1. Ensure statistics are collected on join columns - This is especially imporatant if the column you are joining on are not unique. If your join column only has a few hundred unique values, TD might redistribute the table on those columns, and duplicate it on all AMPs. This could take an extremely long time when you have a large table. If it's a small table, then a product join is usually the least expensive.
2. Make sure you are referencing the correct alias (if you have one). The query below will result in a product join (because you are joining a to a, and nothing to b)

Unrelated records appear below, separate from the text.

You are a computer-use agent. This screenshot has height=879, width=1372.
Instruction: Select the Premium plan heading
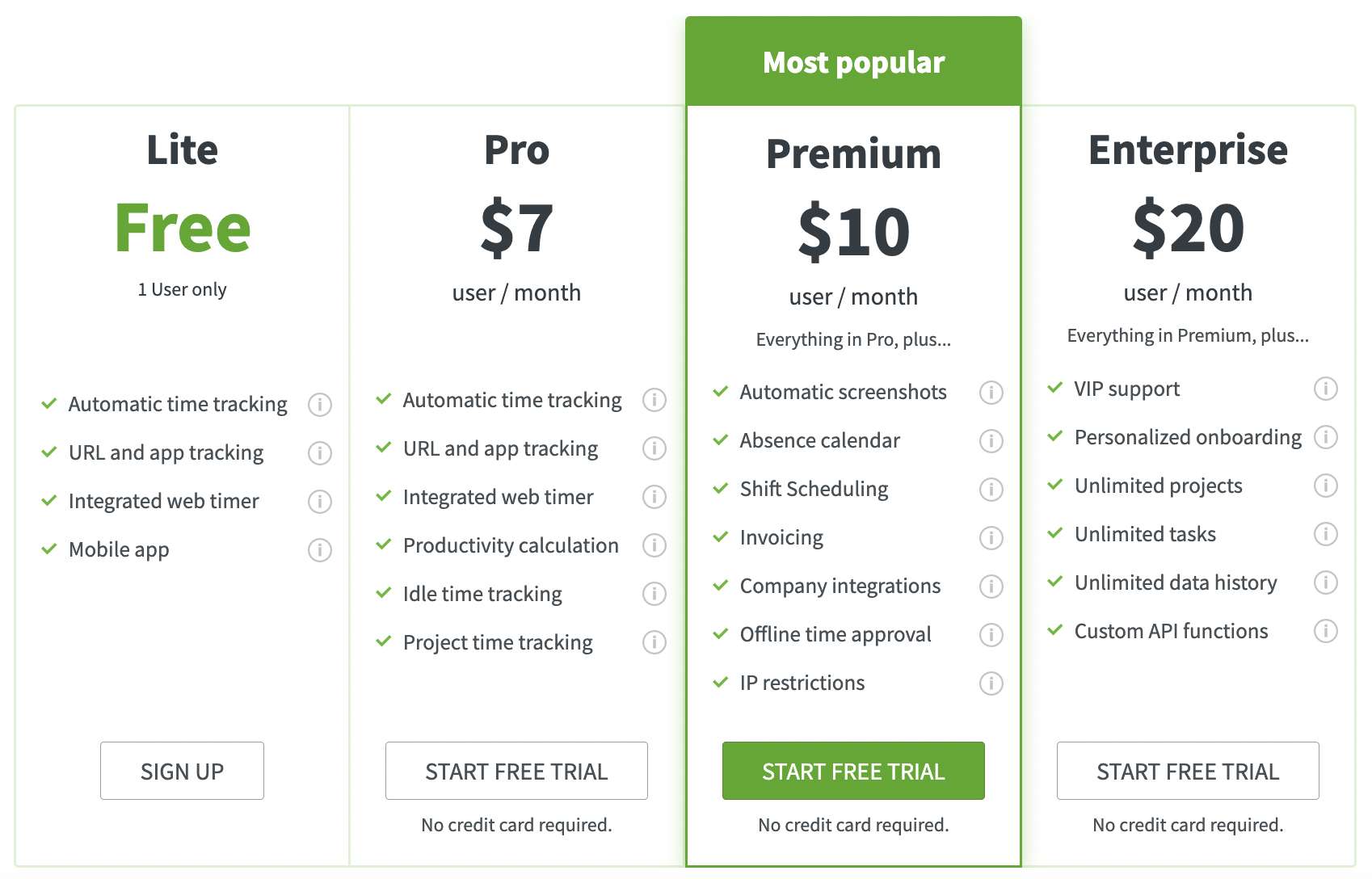coord(852,154)
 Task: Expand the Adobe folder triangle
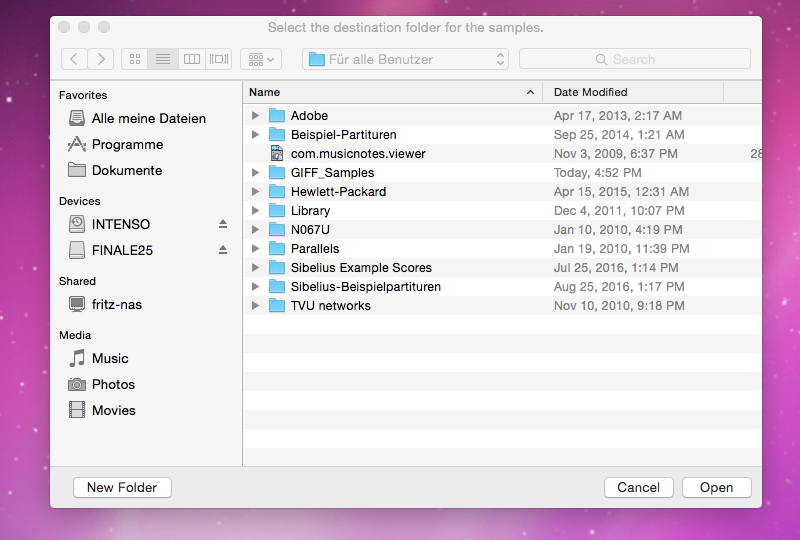coord(256,116)
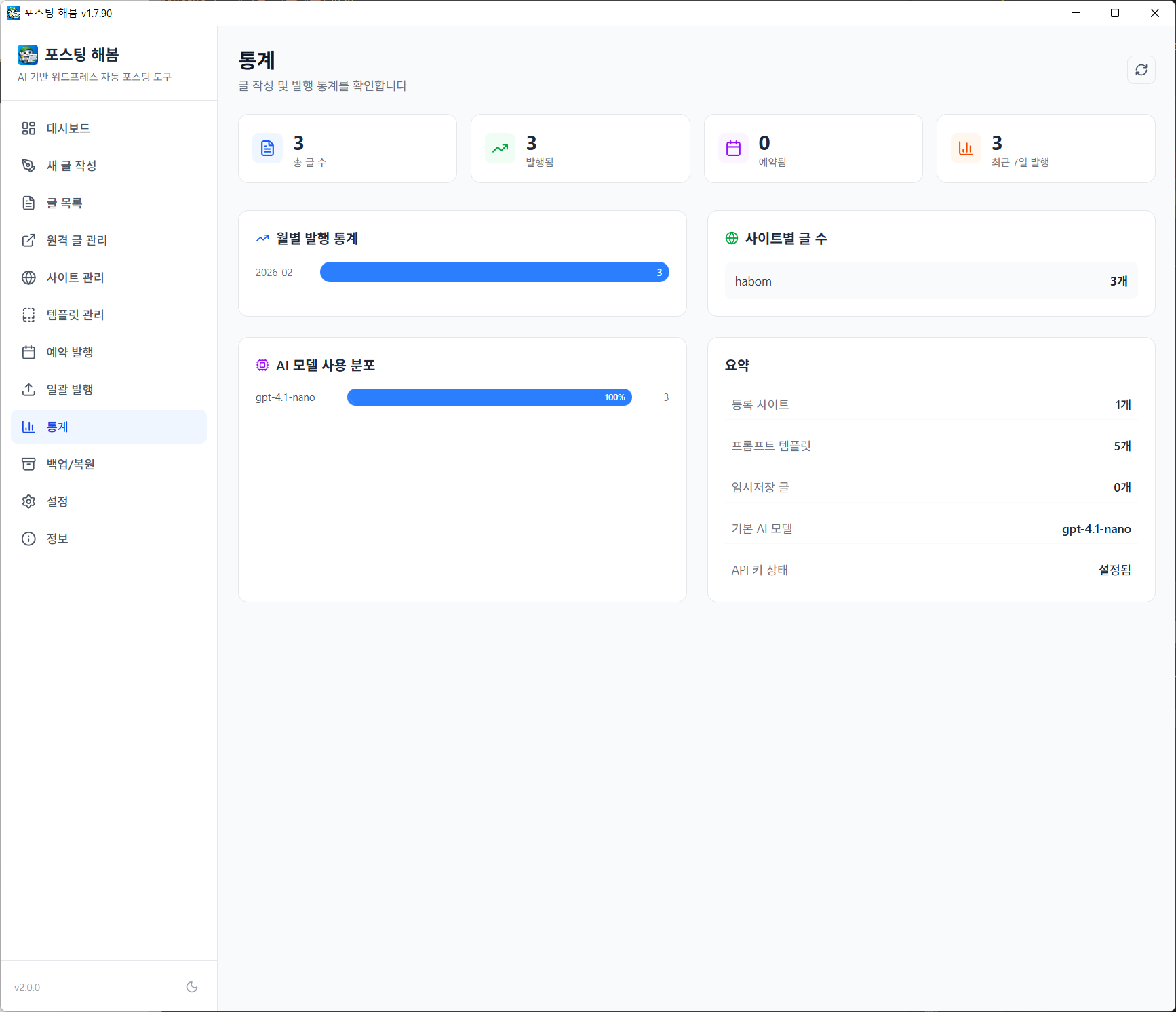The height and width of the screenshot is (1012, 1176).
Task: Click the 정보 info circle icon
Action: point(28,539)
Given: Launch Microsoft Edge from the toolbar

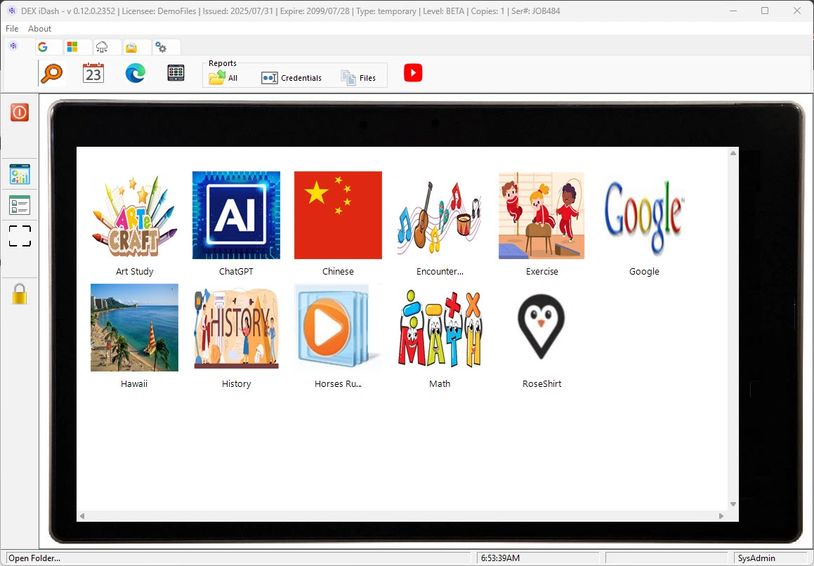Looking at the screenshot, I should click(x=135, y=73).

select a.column1 from mytable1 a inner join mytable2 b on a.column1 = a.column1
Also, if you have an alias, you must always reference it instead of a fully qualified tablename. The query below will result in a product join:
select mytable1.column1 from mytable1 a inner join mytable2 b on a.column1 = a.column1 ;
3. Sometimes product joins happen for a good reason. Joining a small table (100 rows) to a large table (1 million rows) a product join does make sense.
If you post your query, then we might be able to pick it apart, but without knowing the underlying data it could prove difficult.....still it wouldn't hurt to have another pair of eyes on it.
I you follow the explain plan, you will see that Teradata is reading the small table first. This table is then duplicated (copied) to all amps. Now the big table and the small (duplicated) table are joined with a product join. Eg. A small table with 100 rows (on 50 amps). The result after duplication are 50 tables with 100 rows each (50 * 100 = 5000 rows). This result (spool) is joined with your big table by using a product join.
This kind of ‘product join’ is very fast and different from product joins when statistics are not up to date or when the correct join condition is not added (well) in your query.